This repository contains the code for the final project for the Deep Learning course @ UniVR. The code is based on Learning-Disentangled-Representations-via-Mutual-Information-Estimation an on the paper of the same name by Sanchez et. al. The code was adapted for using the Shapes3D dataset.
The project was run on a commercial-grade laptop with an Intel i7-7500@2.70GHz CPU and an NVIDIA 940MX GPU with CUDA version 11.4. The project uses PyTorch v2.3.1+cu118.
The Shapes3D dataset is automatically downloaded and placed in a "cache" folder at the root of the repo. During training, a new dataset is created and saved in the cache folder.
The method is split into two training stages, one that deals with learning the common attributes of image pairs (i.e. object scale and shape and scene orientation) and one that deals with learning the image-specific attributes (i.e. object, wall and floor hues).

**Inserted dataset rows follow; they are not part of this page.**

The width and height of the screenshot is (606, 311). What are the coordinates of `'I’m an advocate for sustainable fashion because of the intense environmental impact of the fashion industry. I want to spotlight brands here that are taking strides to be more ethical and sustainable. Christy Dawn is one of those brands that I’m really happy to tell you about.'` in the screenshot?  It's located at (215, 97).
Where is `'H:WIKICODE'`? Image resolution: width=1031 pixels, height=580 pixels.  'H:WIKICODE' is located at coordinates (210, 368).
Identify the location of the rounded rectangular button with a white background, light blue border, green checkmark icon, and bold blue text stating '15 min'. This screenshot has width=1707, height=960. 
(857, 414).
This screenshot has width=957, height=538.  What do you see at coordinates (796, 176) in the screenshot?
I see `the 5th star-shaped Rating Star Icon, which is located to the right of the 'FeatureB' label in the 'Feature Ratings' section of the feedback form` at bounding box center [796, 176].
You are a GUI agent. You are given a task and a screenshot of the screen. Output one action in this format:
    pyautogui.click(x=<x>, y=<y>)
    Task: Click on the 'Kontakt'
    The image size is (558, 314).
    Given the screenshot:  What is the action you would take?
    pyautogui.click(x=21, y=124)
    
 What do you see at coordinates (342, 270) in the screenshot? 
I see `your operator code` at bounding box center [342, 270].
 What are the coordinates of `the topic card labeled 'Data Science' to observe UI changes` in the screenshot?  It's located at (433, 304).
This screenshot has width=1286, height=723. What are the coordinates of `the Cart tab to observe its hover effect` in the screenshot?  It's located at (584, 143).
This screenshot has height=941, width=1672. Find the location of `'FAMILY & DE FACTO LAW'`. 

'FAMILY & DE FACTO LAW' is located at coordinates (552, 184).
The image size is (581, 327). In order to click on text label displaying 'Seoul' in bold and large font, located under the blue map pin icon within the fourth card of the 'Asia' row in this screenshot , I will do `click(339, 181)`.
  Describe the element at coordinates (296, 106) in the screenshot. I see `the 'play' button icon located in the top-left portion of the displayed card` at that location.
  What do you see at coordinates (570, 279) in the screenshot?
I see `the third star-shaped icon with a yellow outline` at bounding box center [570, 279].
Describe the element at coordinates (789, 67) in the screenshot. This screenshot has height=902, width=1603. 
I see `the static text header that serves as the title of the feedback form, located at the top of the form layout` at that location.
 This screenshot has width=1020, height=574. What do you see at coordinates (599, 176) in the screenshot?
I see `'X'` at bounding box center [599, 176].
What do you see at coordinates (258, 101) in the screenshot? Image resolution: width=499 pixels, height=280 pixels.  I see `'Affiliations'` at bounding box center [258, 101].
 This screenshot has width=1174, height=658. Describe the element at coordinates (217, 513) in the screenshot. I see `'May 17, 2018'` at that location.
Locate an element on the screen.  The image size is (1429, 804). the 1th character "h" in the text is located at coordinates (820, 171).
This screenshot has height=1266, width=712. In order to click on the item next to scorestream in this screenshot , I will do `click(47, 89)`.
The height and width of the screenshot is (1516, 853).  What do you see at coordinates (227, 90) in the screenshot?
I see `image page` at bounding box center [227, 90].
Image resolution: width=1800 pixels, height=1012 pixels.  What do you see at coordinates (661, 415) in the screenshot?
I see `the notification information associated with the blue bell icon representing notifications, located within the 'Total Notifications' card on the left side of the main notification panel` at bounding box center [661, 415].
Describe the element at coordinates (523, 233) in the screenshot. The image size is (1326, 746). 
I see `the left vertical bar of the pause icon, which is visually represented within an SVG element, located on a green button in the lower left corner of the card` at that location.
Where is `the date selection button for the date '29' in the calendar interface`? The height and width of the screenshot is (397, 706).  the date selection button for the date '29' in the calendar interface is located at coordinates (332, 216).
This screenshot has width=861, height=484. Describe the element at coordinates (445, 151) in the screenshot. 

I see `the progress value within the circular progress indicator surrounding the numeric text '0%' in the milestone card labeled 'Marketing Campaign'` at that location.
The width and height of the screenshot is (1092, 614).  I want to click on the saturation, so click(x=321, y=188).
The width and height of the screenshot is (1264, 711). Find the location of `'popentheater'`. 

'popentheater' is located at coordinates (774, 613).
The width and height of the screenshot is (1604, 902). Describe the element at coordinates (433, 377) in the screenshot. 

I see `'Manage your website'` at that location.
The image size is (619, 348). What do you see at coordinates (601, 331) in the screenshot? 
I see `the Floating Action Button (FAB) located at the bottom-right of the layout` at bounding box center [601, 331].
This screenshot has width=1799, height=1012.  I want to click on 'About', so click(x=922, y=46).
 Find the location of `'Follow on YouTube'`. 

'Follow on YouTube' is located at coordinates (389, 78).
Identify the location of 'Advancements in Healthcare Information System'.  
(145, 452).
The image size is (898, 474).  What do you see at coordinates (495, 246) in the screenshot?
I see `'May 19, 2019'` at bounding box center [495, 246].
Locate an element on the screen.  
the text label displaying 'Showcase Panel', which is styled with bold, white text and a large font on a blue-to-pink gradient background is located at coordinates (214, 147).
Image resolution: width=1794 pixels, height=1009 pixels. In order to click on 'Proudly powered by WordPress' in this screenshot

The training is carried out by launching:
python sdim_training.py
The parameters for the shared representation learning phase can be set in the configuration file.
Before launching, the path to the trained shared encoders should be set in edim_training.py:41. The path can be found under mlruns/.
The training is then carried out by launching:
python edim_training.py
The parameters for the exclusive representation learning phase can be set in the configuration file.
A script for plotting the learning curves (wrt accuracy) as well as computing the accuracy at convergence is provided. It can be launched as:
python analyze_results.py